Editor/introduction: Michael Wilbon


Published by Penguin Group (USA)

From the inimitable Charles Barkley, author of The New York Times best-selling I May Be Wrong But I Doubt It, comes a frank, fearless, funny, and explosive look at the reality of race and racism in America today.

The thing about race, Charles Barkley says, is we talk about it only when something bad happens and tempers are high, and so all we do is shout at one another across a chasm that's wide and getting wider. The rest of the time we try to pretend that the chasm isn't there. The way to get real about things, Barkley demonstrates in this book, isn't to shout and point fingers, but to expose all the hypocrisy and phoniness that keep us from talking about the way things really are, and even to find the humor in all the crazy disconnects and misunderstandings between the different races in America. It's time someone did, because things aren't getting better, as he's here to show us. Racism has just gone underground: Sure, celebrities like him get the white-glove treatment, but in the meantime, we're living in a country that's growing steadily more racially segregated. If you're white, what are the odds you live or work with a significant number of black people? The odds are low and getting lower. When news of the Kobe Bryant case broke, 70 percent of whites polled thought he did it; 70 percent of blacks polled thought he was innocent.  What's that about?, Charles Barkley wants to know. Until we learn to see into one another's minds and hearts a little more and, crucially, to laugh with one another, we're just going to keep living the lie that racism has gone away just because it's out of plain sight.

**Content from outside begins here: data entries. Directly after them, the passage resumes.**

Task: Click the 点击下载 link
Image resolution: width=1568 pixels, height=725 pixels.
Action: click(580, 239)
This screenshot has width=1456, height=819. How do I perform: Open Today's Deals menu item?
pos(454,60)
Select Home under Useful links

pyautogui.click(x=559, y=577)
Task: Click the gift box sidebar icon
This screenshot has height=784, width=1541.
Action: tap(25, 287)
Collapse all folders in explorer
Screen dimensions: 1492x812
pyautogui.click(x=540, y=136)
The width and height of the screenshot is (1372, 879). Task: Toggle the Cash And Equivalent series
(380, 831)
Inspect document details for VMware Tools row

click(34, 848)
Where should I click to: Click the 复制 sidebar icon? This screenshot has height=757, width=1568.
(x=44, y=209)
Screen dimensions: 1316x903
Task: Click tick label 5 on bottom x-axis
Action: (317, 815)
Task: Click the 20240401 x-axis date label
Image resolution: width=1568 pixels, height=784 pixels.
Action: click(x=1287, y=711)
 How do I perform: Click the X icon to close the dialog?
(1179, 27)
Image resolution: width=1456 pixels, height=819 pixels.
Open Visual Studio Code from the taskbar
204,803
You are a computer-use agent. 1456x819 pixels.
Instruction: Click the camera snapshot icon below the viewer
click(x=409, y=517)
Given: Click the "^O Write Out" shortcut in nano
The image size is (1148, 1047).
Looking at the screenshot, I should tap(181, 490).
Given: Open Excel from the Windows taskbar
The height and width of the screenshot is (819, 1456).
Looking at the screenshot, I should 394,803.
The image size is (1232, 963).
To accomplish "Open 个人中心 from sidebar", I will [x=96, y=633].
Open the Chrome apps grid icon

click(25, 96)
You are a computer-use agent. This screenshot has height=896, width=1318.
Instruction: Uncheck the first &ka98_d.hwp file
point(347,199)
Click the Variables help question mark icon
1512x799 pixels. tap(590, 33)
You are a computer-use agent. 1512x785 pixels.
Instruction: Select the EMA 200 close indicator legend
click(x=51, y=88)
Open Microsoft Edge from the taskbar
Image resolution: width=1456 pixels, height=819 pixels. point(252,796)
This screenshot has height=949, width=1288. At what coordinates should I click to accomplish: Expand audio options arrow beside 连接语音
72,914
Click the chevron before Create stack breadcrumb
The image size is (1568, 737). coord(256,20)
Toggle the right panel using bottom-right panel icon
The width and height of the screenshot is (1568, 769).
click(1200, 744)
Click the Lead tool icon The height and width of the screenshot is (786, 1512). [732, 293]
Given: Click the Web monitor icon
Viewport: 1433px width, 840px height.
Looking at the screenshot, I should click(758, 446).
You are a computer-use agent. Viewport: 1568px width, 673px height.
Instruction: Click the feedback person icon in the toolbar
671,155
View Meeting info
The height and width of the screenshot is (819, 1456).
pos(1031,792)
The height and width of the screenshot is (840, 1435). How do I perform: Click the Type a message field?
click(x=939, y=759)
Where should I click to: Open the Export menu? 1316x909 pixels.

Who's Afraid of a Large Black Man? is part rant, part personal story, and part investigation: Barkley sounds off on a wonderful range of issues relating to the subject, from interracial love to affirmative action to real estate to racial stereotypes, and he relates personal stories from his own life experience. He also goes across America to see for himself where the country is with race, talking to students in Ann Arbor about affirmative action, sitting down with the Grand Dragon of the Alabama KKK, and drawing in many other famous Americans to talk about race in their own lives and lines of work.

Frank, funny as hell, explosive—everything we feel we can't say but it really is high time we did. Only Charles Barkley, and thank heaven for him.

About the author:

Charles Barkley is a studio analyst for TNT's Inside the NBA¸ a regular contributor to CNN's TalkBack Live, and a frequent color commentator. Named one of the fifty greatest NBA players of all time, he was selected to eleven All-Star teams and won the NBA's MVP in 1993.

About the editor:

Michael Wilbon is a Washington Post sports columnist and the co-host, with Tony Hornheiser, of the ESPN show Pardon the Interruption.